Co-Authored-By: Claude Opus 4.7 (1M context) <noreply@anthropic.com>
Host-side identifier (systemd unit name and /var/lib/left4me dirs) is now
str(server.id), centralized in services/server_identity.server_unit_name.
Server.name becomes a free-form display label, required and unique per
user (was [a-z0-9_-]{1,64} and globally unique).
Migration 0006 swaps the old global UNIQUE(name) for UNIQUE(user_id, name).
Web routes already keyed on id; templates only used name for display.
Co-Authored-By: Claude Opus 4.7 (1M context) <noreply@anthropic.com>
Captures the v3 design: IPAddressDeny= alone (no IPAddressAllow=any
because the documented "more specific wins" semantics don't hold on
systemd 257 / kernel 6.12 — the allow trumps unconditionally), explicit
CIDRs (the -p parser rejects the localhost/link-local shorthand
keywords), and a static sandbox-only resolv.conf bind to keep DNS
reachable when private RFC1918 ranges are blocked.
Plan documents what was implemented (in 7e66936) and the lessons
surfaced during execution so the next person doesn't have to rediscover
them.
Co-Authored-By: Claude Opus 4.7 (1M context) <noreply@anthropic.com>
Spec captures the v2 architecture (systemd-run service mode with full
hardening directives, no bwrap), the two surfaces in scope (helper
rewrite + bubblewrap dep removal + left4me.db mode tightening), and the
gotchas surfaced by smoke-testing the prototype on ckn@10.0.4.128:
- ProtectSystem=strict makes /var/lib/left4me visible (not invisible);
must add TemporaryFileSystem=/var/lib to mask it.
- Script bind via BindReadOnlyPaths uses ${SCRIPT}:/script.sh syntax.
- No PrivatePID= directive in systemd; host PIDs visible via /proc.
Information disclosure only — kernel UID-mismatch blocks signals.
Plan breaks the migration into 4 tasks (helper rewrite, deploy-script
deps + DB mode, host smoke-test, drift sweep) with explicit rollback.
Co-Authored-By: Claude Opus 4.7 (1M context) <noreply@anthropic.com>
Captures the architectural fix for the mount-propagation bug: replace
fuse-overlayfs (rootless mount inside the web service's namespace, never
visible to host or to gameserver units) with kernel-native overlayfs
mounted via a privileged sudo helper that nsenters into PID 1's mount
namespace. Companion plan numbers the migration as five tasks ending in
end-to-end verification on the test box.
Co-Authored-By: Claude Opus 4.7 (1M context) <noreply@anthropic.com>
Adds two managed system overlays (l4d2center-maps, cedapug-maps) that
fetch curated map archives from upstream sources and reconcile addons
symlinks for non-Steam maps. A daily systemd timer enqueues a coalesced
refresh_global_overlays worker job; downloads, extraction, and rebuilds
run in the existing job worker and surface in the job log UI.

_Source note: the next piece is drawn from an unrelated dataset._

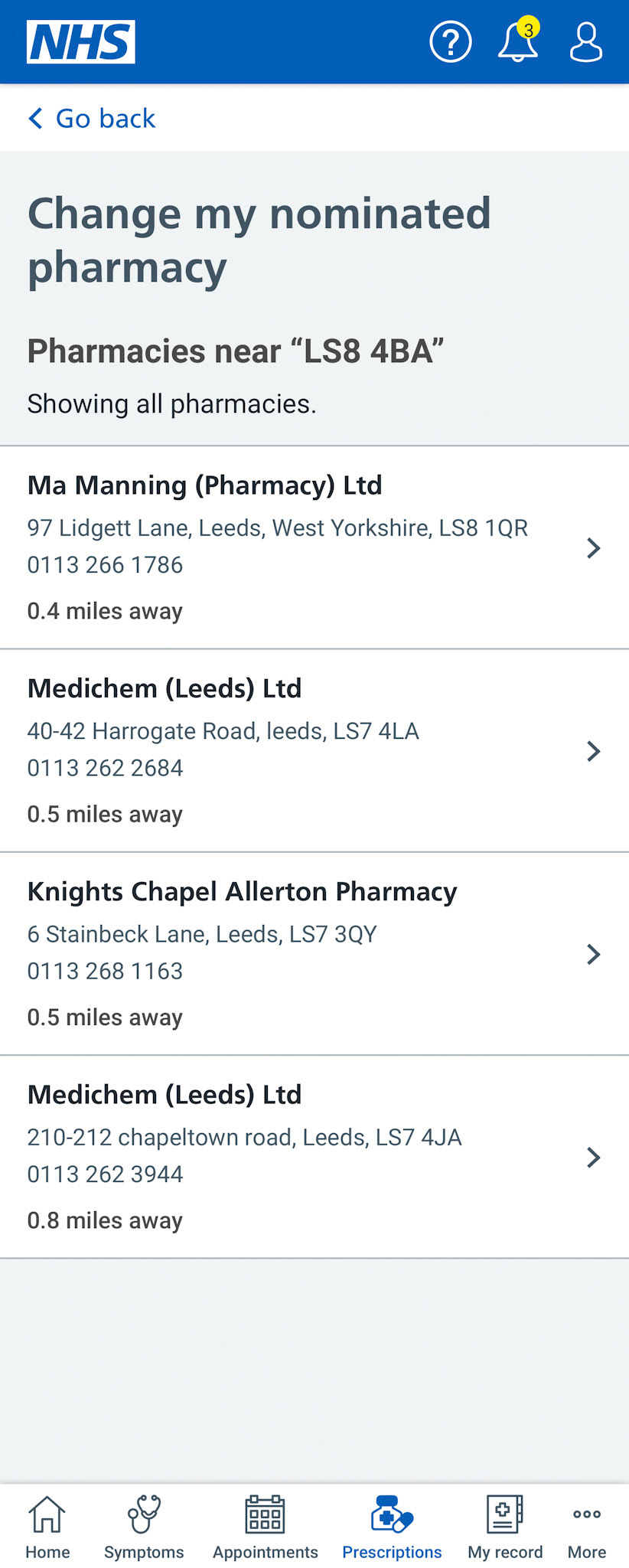Expand Medichem Harrogate Road chevron arrow

(x=593, y=751)
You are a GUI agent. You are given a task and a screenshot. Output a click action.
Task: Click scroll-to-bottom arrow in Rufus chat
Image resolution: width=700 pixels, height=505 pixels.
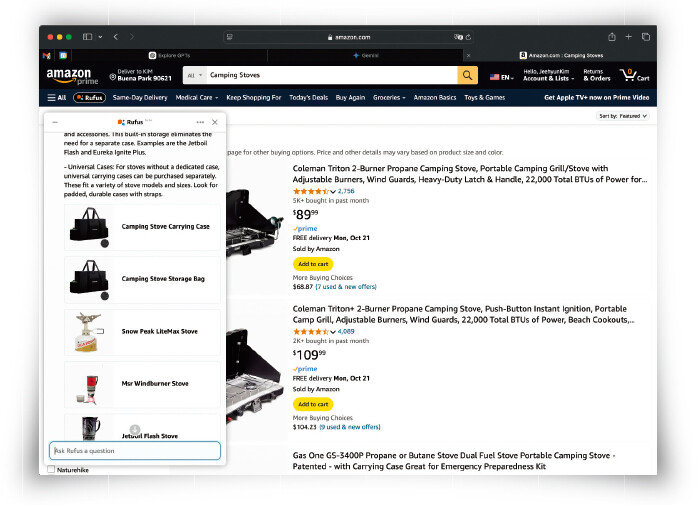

Schema: GlobalOverlaySource / GlobalOverlayItem / GlobalOverlayItemFile
plus nullable Job.user_id so system jobs render as "system" in the UI.
The new builder reconciles symlinks against the per-source vpk cache
and leaves foreign symlinks untouched. Initialize-time guard refuses
to mount a partial overlay if any expected vpk is missing from cache.
Refresh service uses shutil.move to handle EXDEV when /tmp and the
cache live on different filesystems.
Co-Authored-By: Claude Opus 4.7 (1M context) <noreply@anthropic.com>
Add a typed-overlay model with workshop as the first non-external type:
deduplicated WorkshopItem registry, symlink-based overlay directories,
auto-rebuild after item changes, admin global refresh, and a unified
Create-overlay UI with web-managed paths.
Co-Authored-By: Claude Opus 4.7 (1M context) <noreply@anthropic.com>
Refine the host library plan with web-facing API boundaries and rewrite the web app plan around live-linked blueprints, async execution, and hardened logging/state workflows.